ACRYLAMIDE : ON TOURNE
AUTOUR DU POT DEPUIS DIX ANS
Voilà déjà
plus de 10 ans (c'était en 2002), des scientifiques suédois mettaient en
évidence la dangerosité de l'acrylamide*. Cette
substance, dont vous allez voir qu'elle est présente dans votre alimentation
quotidienne, à tous les repas, avait été signalée comme une substance
cancérogène et l'étude avait alors provoqué une véritable panique chez la
plupart des industriels de l'agro-alimentaire.
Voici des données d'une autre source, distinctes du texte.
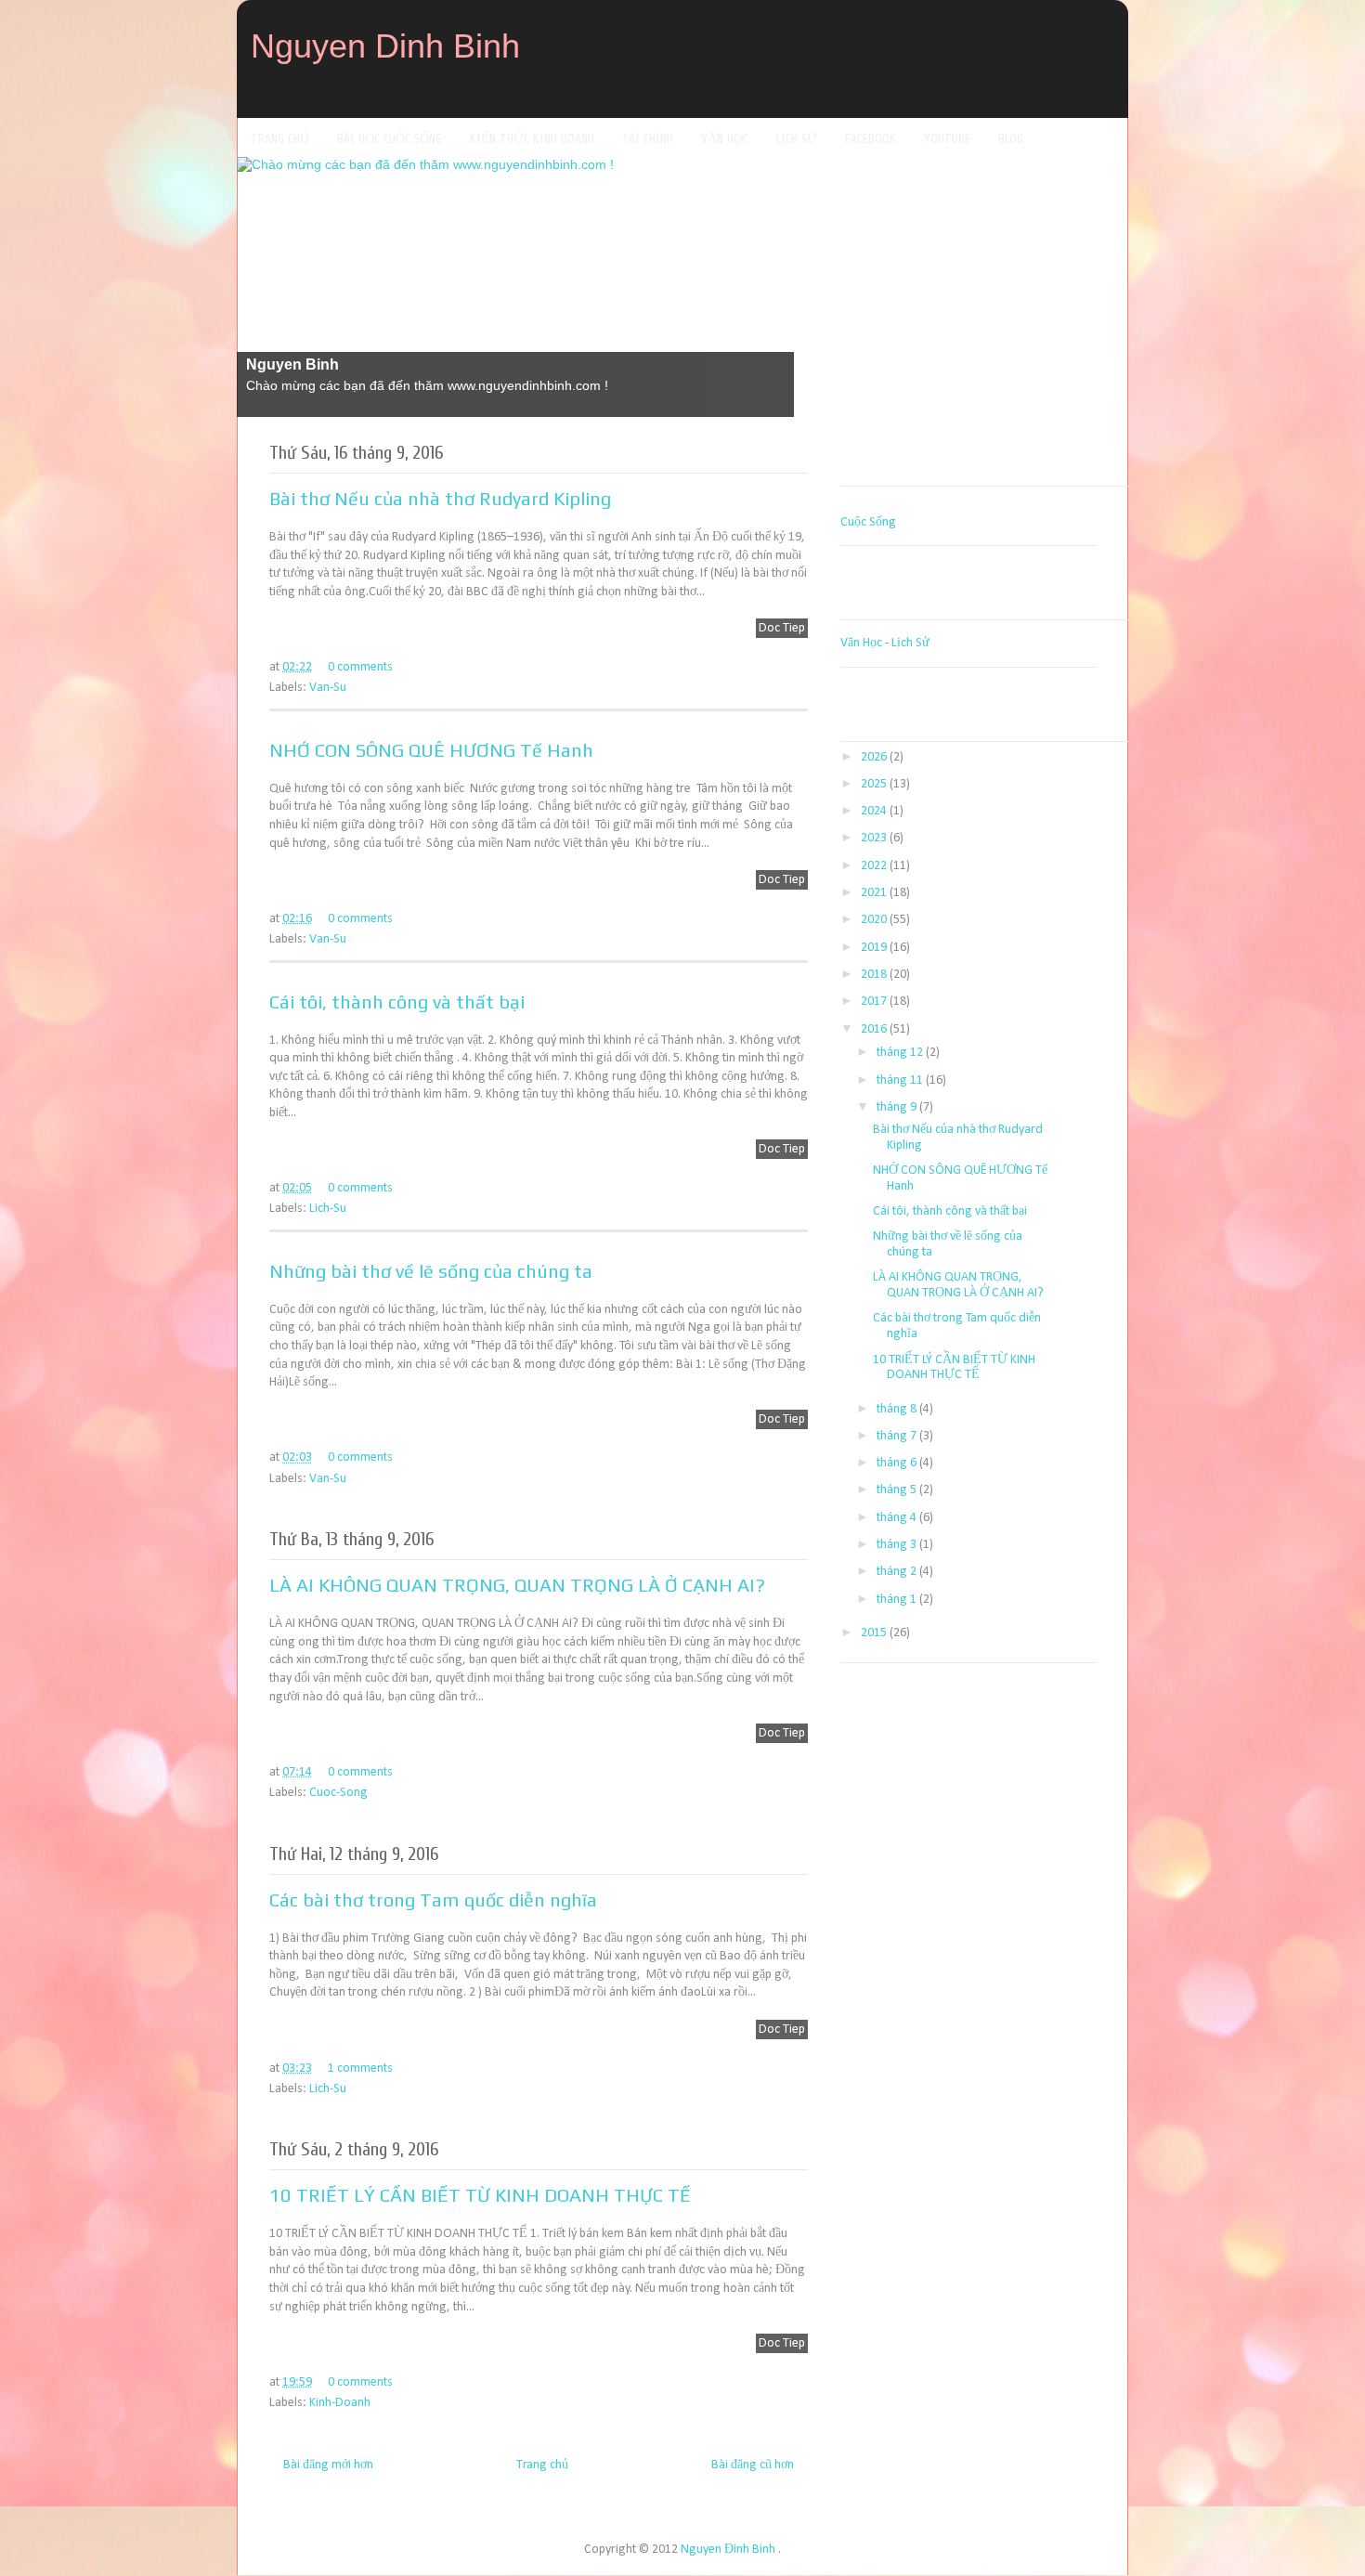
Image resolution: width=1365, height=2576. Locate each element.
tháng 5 (896, 1490)
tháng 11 (900, 1080)
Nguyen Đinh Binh (728, 2549)
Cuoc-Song (338, 1793)
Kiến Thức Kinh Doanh (532, 139)
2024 (874, 811)
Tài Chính (647, 139)
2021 (874, 893)
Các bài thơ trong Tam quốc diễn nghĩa (433, 1899)
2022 (874, 866)
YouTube (947, 139)
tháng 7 (896, 1436)
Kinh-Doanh (339, 2403)
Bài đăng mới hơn (328, 2465)
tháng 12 (900, 1053)
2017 (874, 1001)
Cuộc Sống (868, 522)
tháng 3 (896, 1545)
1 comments (360, 2068)
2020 (874, 920)
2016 (874, 1029)
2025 (874, 784)
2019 (874, 948)
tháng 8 (896, 1409)
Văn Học (724, 139)
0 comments (360, 667)
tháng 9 (896, 1107)
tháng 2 (896, 1572)
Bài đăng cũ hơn (752, 2465)
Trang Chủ (280, 139)
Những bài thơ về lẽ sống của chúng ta (430, 1270)
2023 (874, 838)
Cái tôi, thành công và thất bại (397, 1001)
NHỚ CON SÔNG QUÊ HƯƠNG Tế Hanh (431, 750)
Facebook (870, 139)
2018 (874, 975)
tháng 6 (896, 1463)
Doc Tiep (782, 628)
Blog (1010, 139)
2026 (874, 757)
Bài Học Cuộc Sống (389, 139)
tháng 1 (896, 1600)
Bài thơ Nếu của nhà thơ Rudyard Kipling (440, 498)
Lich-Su (327, 1209)
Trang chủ (542, 2465)
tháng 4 (896, 1518)
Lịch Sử (796, 139)
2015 (874, 1633)
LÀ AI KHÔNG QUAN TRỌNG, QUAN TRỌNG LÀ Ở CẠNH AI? (517, 1584)
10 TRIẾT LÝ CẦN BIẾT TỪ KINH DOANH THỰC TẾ (480, 2194)
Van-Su (327, 688)
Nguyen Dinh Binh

Six ans
plus tard, en 2008, lors de son 11è colloque scientifique**, l'Autorité
européenne de sécurité alimentaire (EFSA) avait fini par reconnaître les
dangers sanitaires de l'acrylamide... mais n'avait
pris aucune décision concrète. Encore six
ans apprès, nous sommes en 2014 et l'EFSA annonce
enfin (en plein mois de juillet) qu'elle a confirmé ses précédentes
évaluations et que l’acrylamide présent dans les
aliments "augmente potentiellement le risque de développement de
cancers chez les consommateurs de tous les groupes d’âge". Une
consultation publique autour de son projet d'évaluation scientifique est
lancée, laissant espérer une vraie décision d'ici la fin de l'année. Une
vraie décision ? N'exagérons rien, car l'objectif est seulement d'aboutir à
l'adoption d'un programme de recherche européen officiel. Pendant ce temps,
on continue de s'empoisonner C'est quoi au juste l'acrylamide ?
L’acrylamide était connu depuis longtemps comme un produit
chimique très réactif utilisé dans la synthèse de matières plastiques ou
d’autres produits industriels (colles, papier, cosmétiques)... Jusqu'à ce
que les scientifiques suédois en découvrent dans les chips ! L’acrylamide présent dans les aliments est produit par la
même réaction chimique (la réaction de Maillard) que celle qui fait «dorer»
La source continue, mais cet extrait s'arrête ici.